McKinnon served as a communications officer in the United States Navy aboard the ill-fated . Ensign McKinnon was soon seeing plenty of action aboard the aircraft carrier. "We were attacked by two waves of bombers, got 16 of 18, and it is doubtful if the other two got home," he told the Harry Grayson on April 22, 1942. "I saw the entire action and there was more cheering on our ship than at a Northwestern–Notre Dame football game." On May 8, 1942, things took a dramatic turn for the crew of the USS Lexington.
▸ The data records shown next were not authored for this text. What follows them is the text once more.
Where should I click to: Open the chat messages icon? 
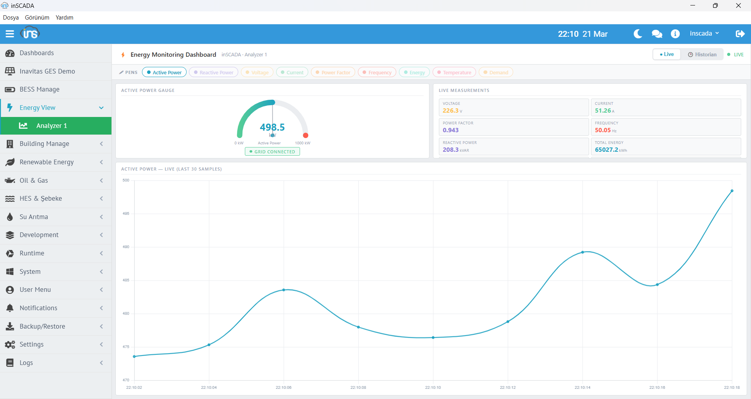[657, 34]
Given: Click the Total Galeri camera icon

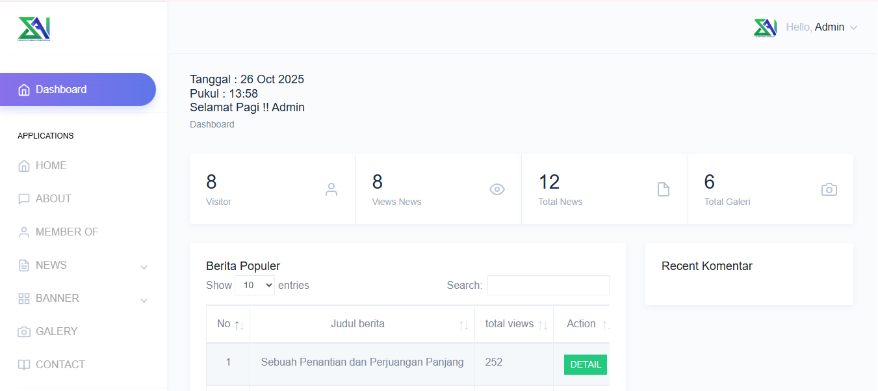Looking at the screenshot, I should click(x=829, y=189).
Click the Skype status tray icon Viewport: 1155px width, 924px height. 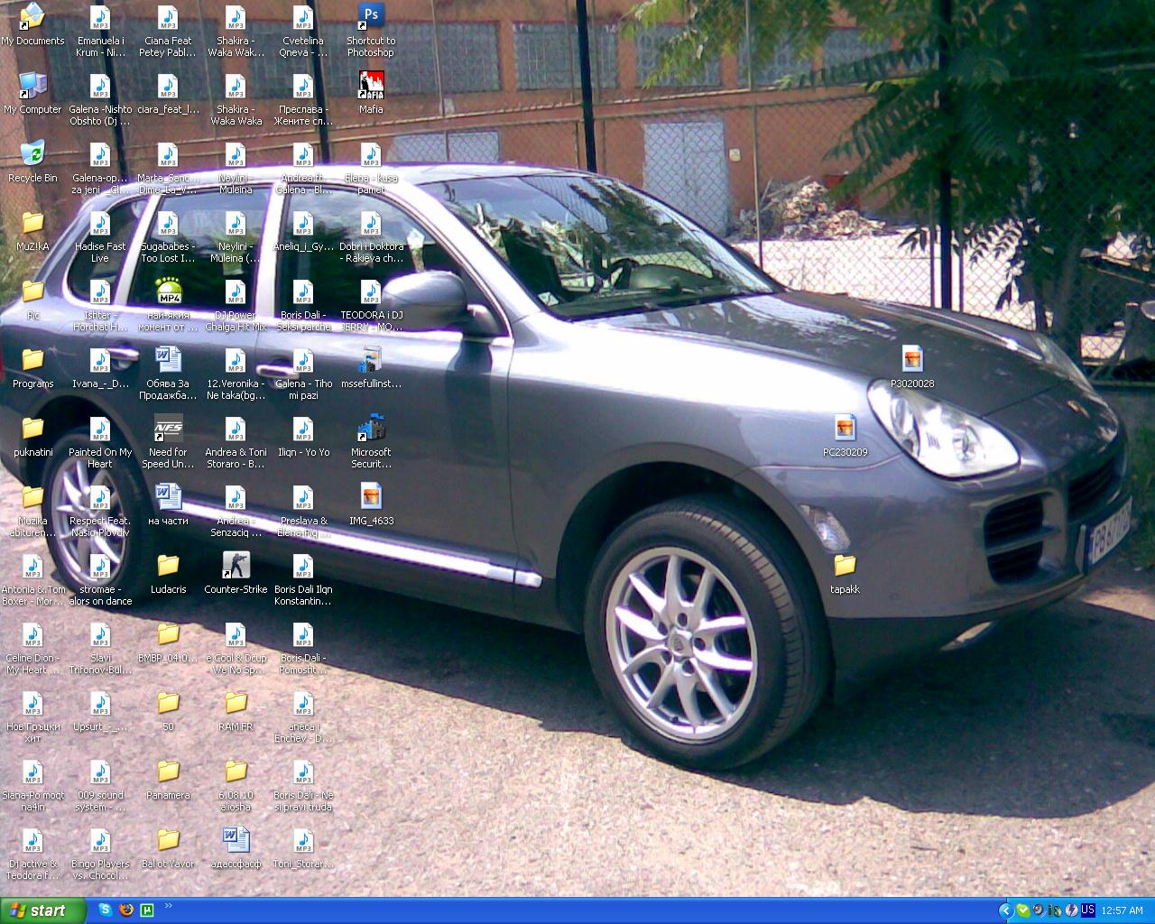(1022, 910)
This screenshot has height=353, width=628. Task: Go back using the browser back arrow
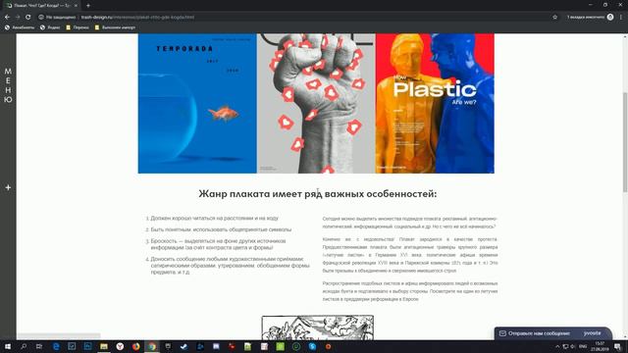click(7, 18)
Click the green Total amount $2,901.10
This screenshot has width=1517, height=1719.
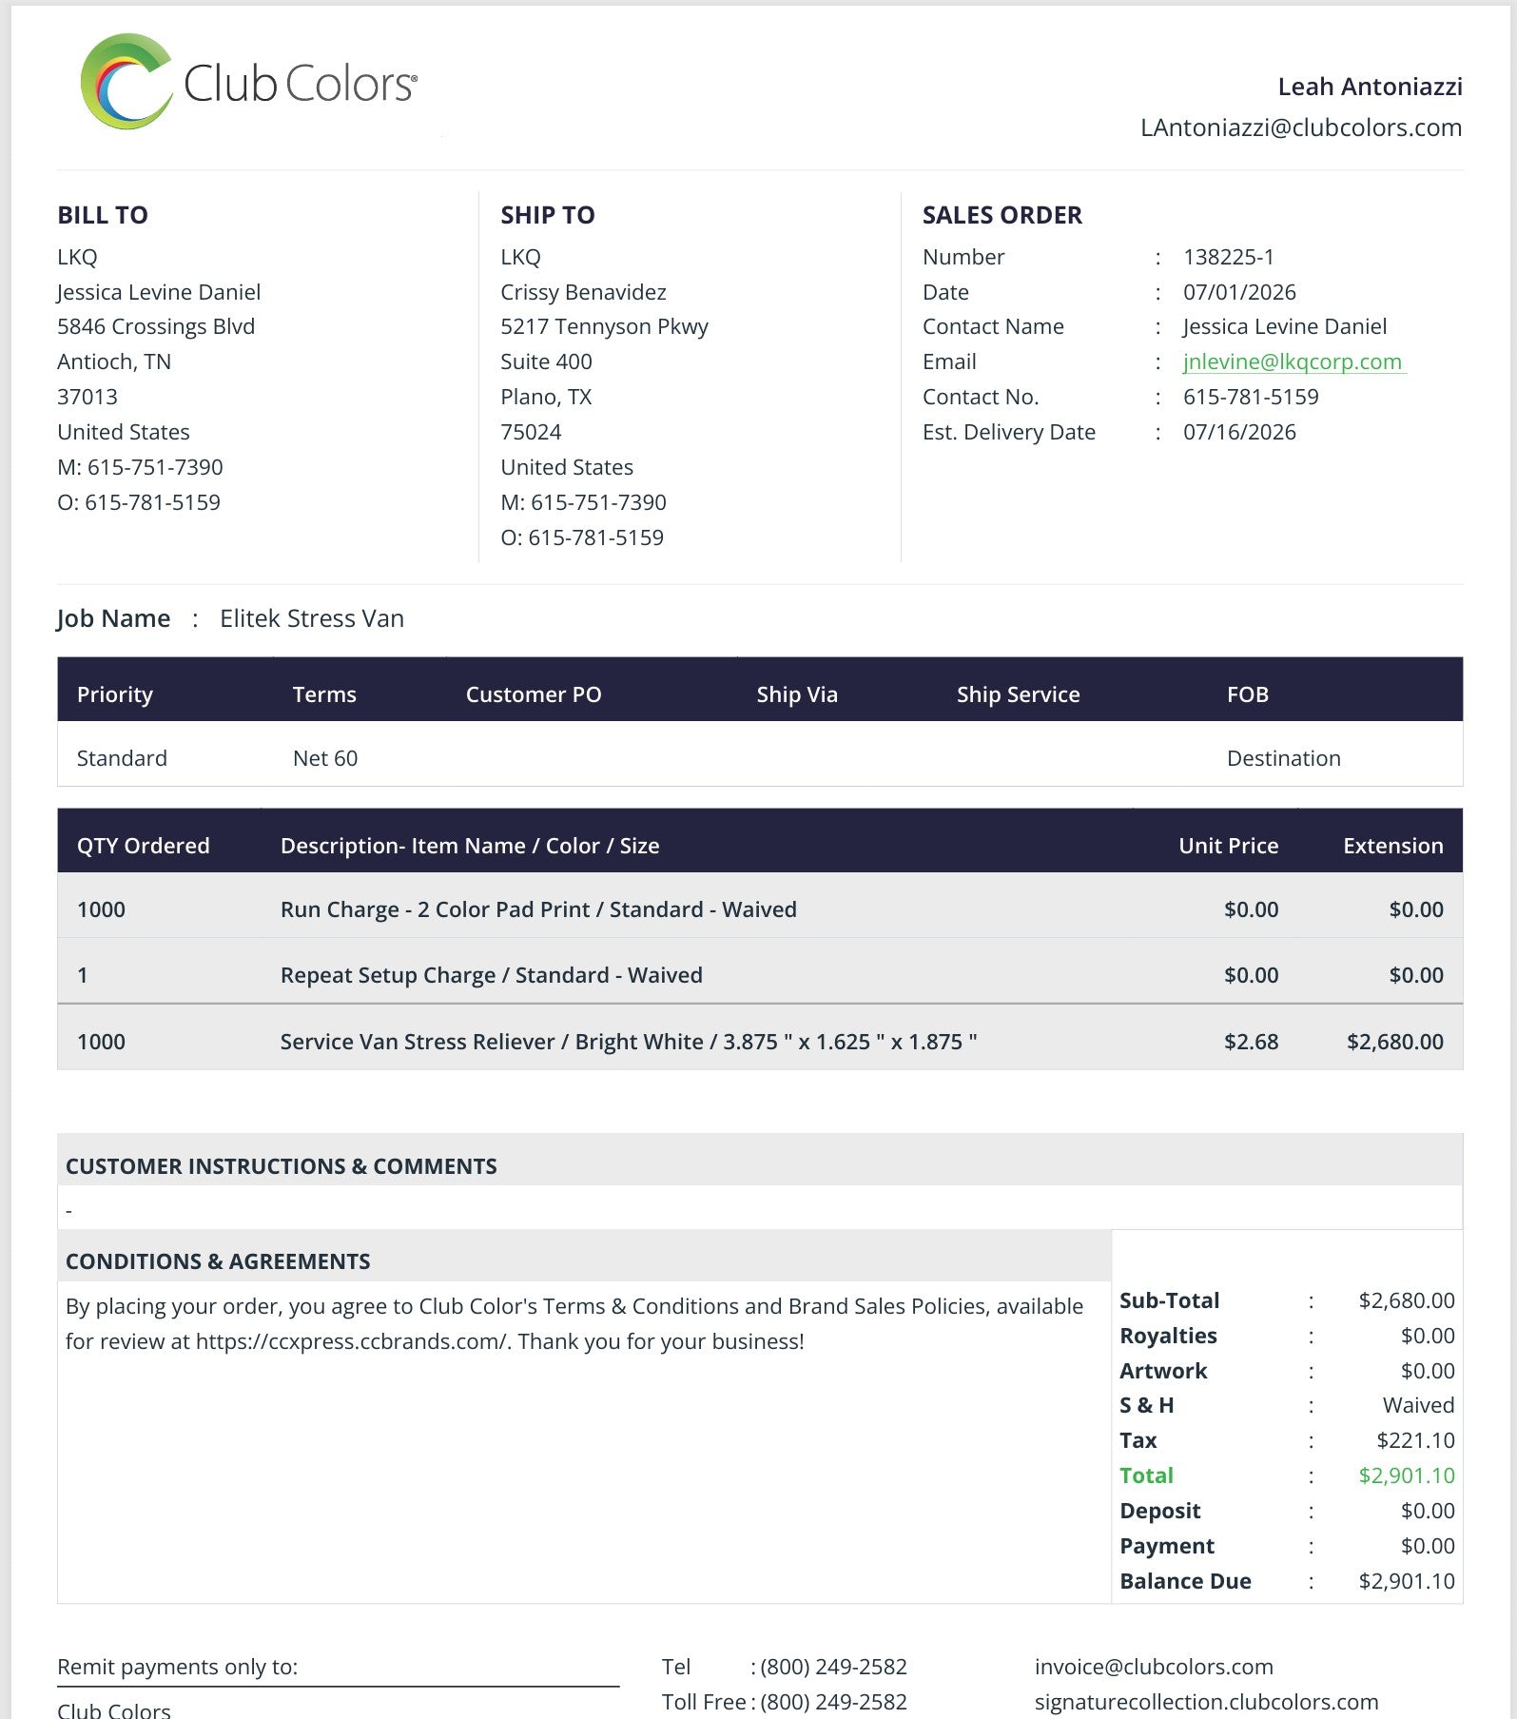[1407, 1475]
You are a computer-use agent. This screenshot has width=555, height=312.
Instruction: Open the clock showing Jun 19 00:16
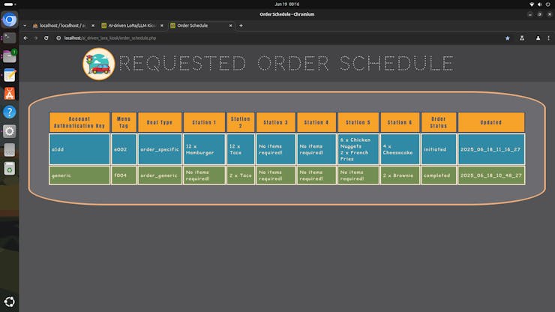278,5

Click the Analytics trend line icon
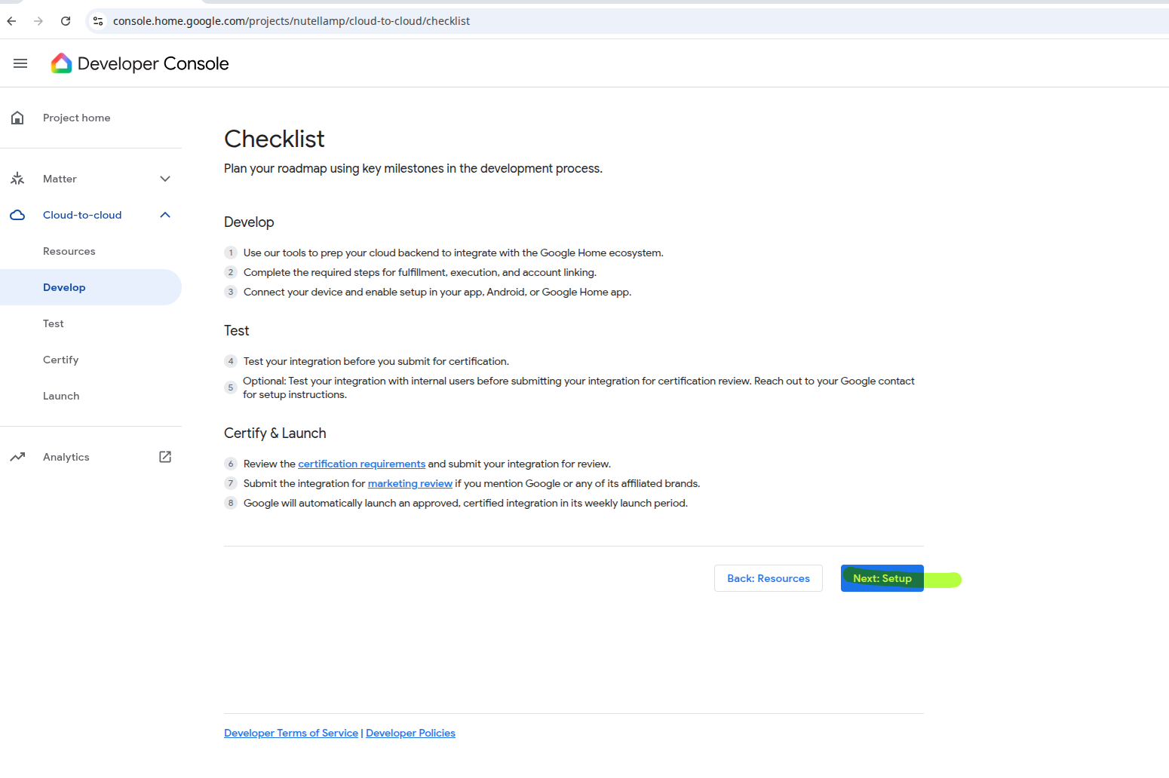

The aircraft carrier was torpedoed and sunk by Japanese destroyers during the Battle of the Coral Sea. McKinnon, however, survived the sinking and served out the duration of the war for the Navy, but an eventual return to civilian life did not mean a return to the diamond, at least not as a player. After he was sent back to the US to recuperate, and Navy officials, noticing his outstanding baseball play and Northwestern University, assigned him to coaching duties with Navy football and Navy baseball teams.

==Coaching career==
After the war, McKinnon earned his master's degree from Western Reserve University in 1947 and joined the coaching staff at Cleveland Heights High School the following year. He remained there for 12 years before returning to Northwestern as an assistant football coach to Ara Parseghian.

McKinnon began his coaching career in 1961 as an assistant to Ara Parseghian, head coach of the Northwestern Wildcats football team. McKinnon also coached the Northwestern Wildcats baseball team. During his 20 years as head baseball coach, McKinnon led the Wildcats to five 20-win seasons including a career-best 28–12 record in 1973. McKinnon served as the head coach of the baseball program from 1962 to 1981 and compiled a 304–391–6 record over that span. At the time of his retirement following the 1981 season, he was the school's winningest coach in any sport. He also took a teaching and coaching position at Fenn College (now part of Cleveland State University), coaching both basketball and baseball.

In 1978, McKinnon received an award for 25 years of leadership and devotion to collegiate baseball from the American Association of College Baseball Coaches. He became a member of the Illinois High School Baseball Coaches Association Hall of Fame and was inducted in the Northwestern Athletics Hall of Fame in 1994.

==Death==
McKinnon died on December 14, 2009, at the age of 91.